EXERCISE PROMPT => Copy task, pictures excluded: set down exactly the lines from the one containing "1321x647 pixels. How" to the end of the data below.

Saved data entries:
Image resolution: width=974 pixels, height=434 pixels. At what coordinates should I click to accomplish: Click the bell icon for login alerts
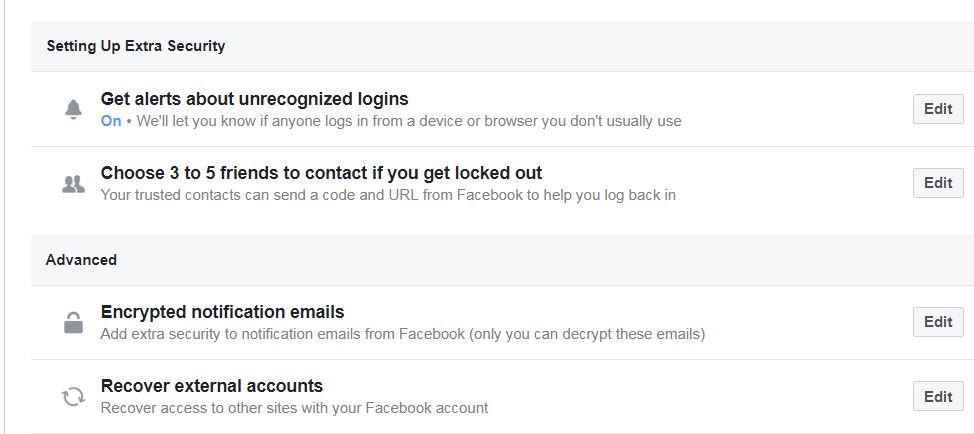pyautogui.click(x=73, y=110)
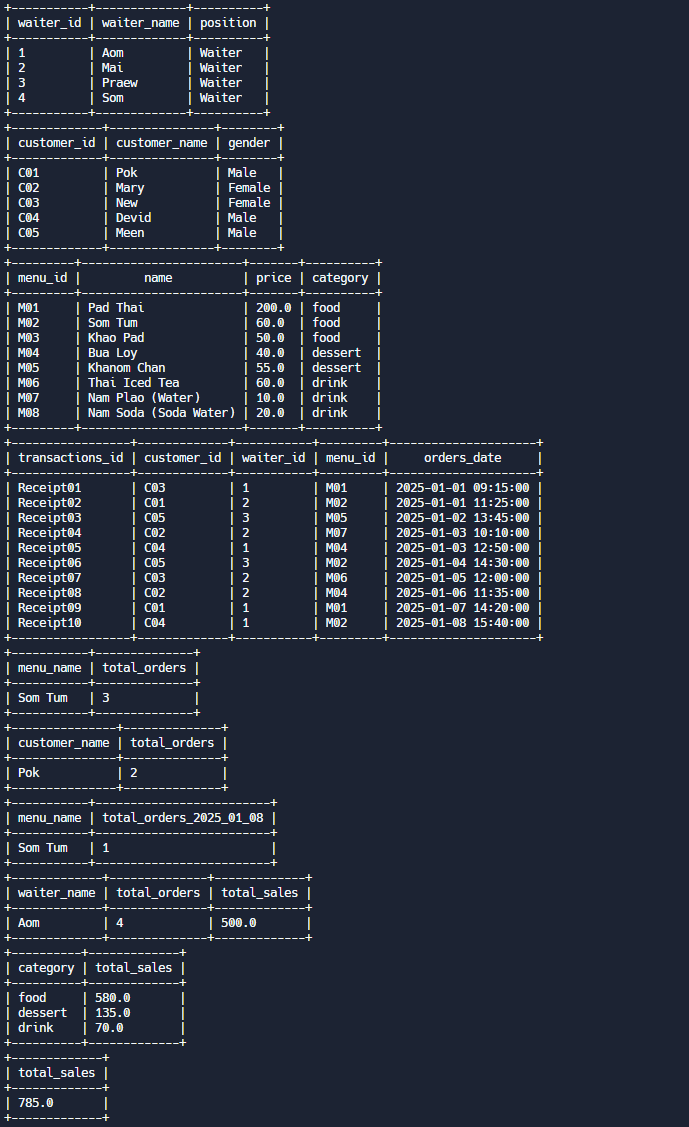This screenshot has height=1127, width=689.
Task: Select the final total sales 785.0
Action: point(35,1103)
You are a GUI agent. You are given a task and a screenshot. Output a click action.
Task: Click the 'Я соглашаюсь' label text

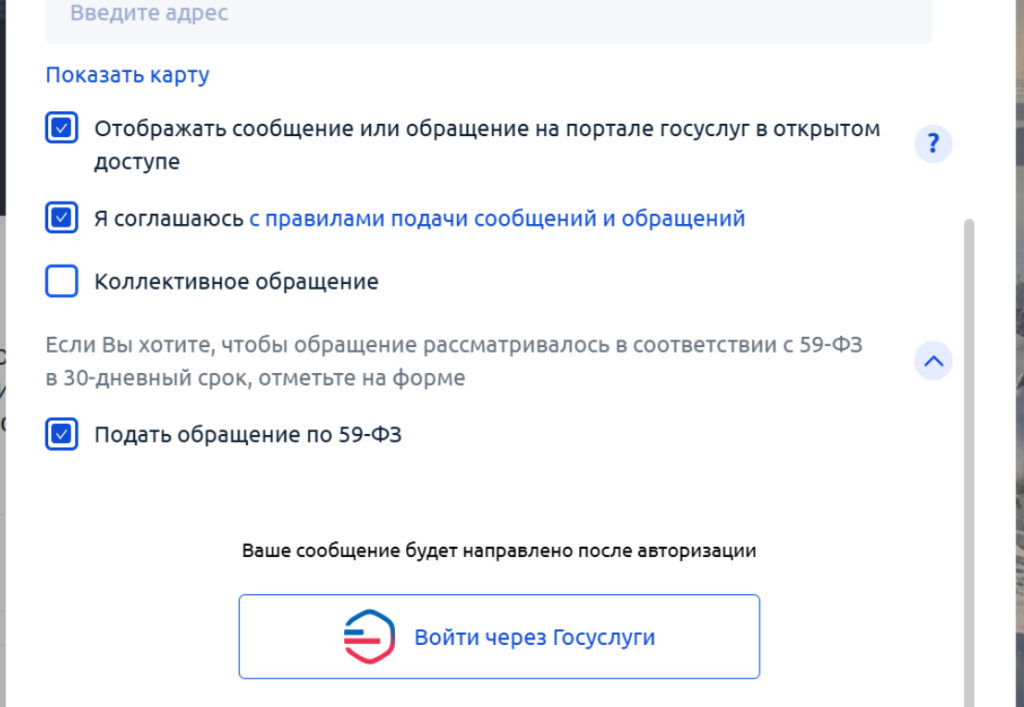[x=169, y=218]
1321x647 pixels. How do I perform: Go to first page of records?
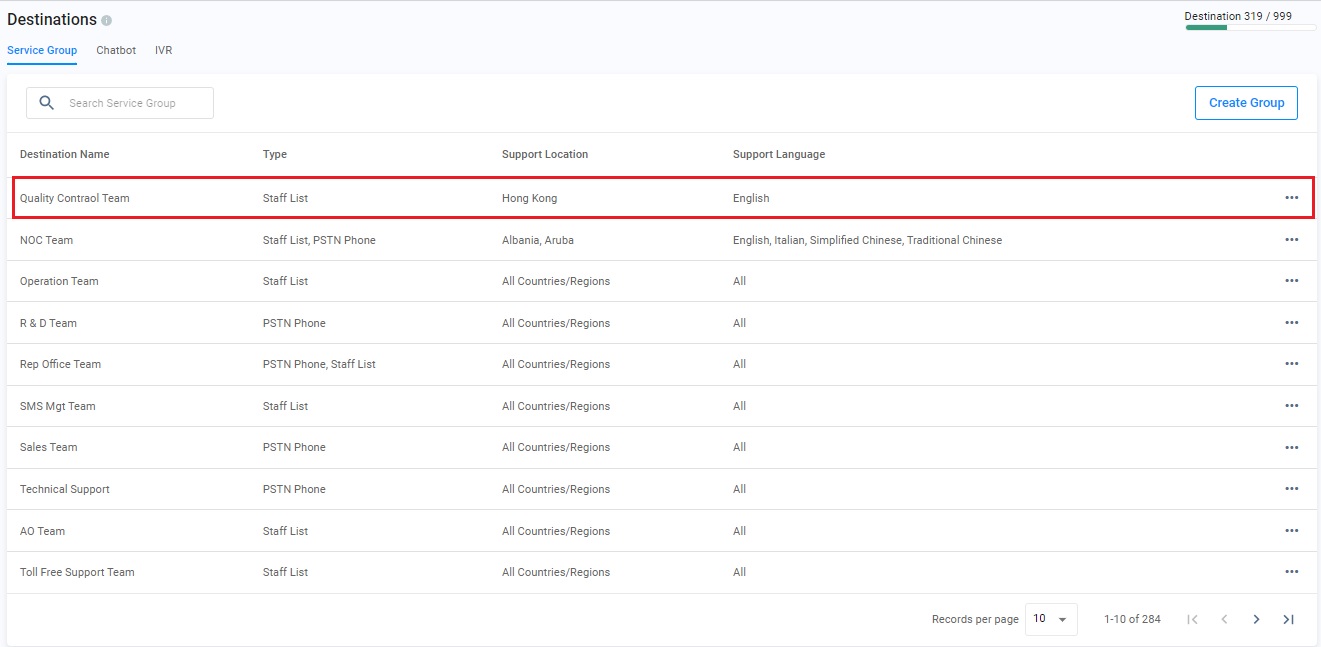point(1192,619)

EXPECTED ANSWER =>
1321x647 pixels. How do I perform: Go to first page of records?
point(1192,619)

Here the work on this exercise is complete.